In 1915, Magee was sued by the St. Louis Cardinals after he jumped to the Brooklyn Tip-Tops in the Federal League. James A. Gilmore, president of the Federal League, instructed Magee to ignore the suit.

In 1015 games over nine seasons, Magee posted a .276 batting average (1031-for-3741) with 467 runs, 133 doubles, 54 triples, 12 home runs, 277 RBI, 186 stolen bases and 265 bases on balls. Defensively, he finished his career with an overall .962 fielding percentage.

===Banishment===

As a ballplayer with the Chicago Cubs, Magee and Hal Chase of the Philadelphia Phillies were accused of fixing a game on August 31, 1919, by the Cook County, Illinois grand jury investigating the Black Sox scandal. In response Cubs president Bill Veeck released Magee. Magee filed suit against the Cubs for $9,500 in lost wages and bonuses in 1920. He claimed to have damning evidence which would be the "biggest bomb in baseball history". The jury ruled in favor of the Cubs on June 9, 1920.

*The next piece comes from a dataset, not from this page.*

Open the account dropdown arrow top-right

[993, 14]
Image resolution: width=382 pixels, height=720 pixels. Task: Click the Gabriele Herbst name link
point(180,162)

Magee was reinstated by Commissioner Rob Manfred on May 13, 2025, along with other deceased players who were on the ineligible list.

==Personal life==

Magee was accused by Fred W. Kleine of St. Louis, Missouri in a reply to his wife Harriet Kleine's petition for divorce, with a charge that Harriet would meet Magee and other baseball players at Robison Field and bring them home. In one instance in May 1910, Fred W. Kleine claimed he found his wife drinking beer with Magee, Jack Bliss and Kitty Knight. Another instance, according to Fred W. Kleine, his wife had to assist an inebriated Magee down their stairs. All of the players denied wrongdoing, but said they had been guests at the Kleine's house, which was across the street from the ballpark. Magee responded that it was a leg injury that made him require assistance down the Kleine's stairs. The Oregonian noted that "Magee's name in a divorce suit along with other ball players, is not much of a surprise. Lee was a handsome boy and women admired him. He had an escapade on a sleeping car when he was playing first [base] for Seattle, that took diplomacy on the part of president Dugdale to smooth over."

Magee married Beatrice Rogers in 1917 and during this time Magee petitioned the court in Cincinnati to legally change his name from Leopold Christopher Hoernschemeyer to Lee Magee. According to The Oregonian this was done so his wife would be known as Mrs. Magee following their marriage. Magee died on March 14, 1966 at St. Anthony's Hospital in Columbus, Ohio after a brief illness. Magee would be buried at Saint Joseph Cemetery in Lockbourne, Ohio.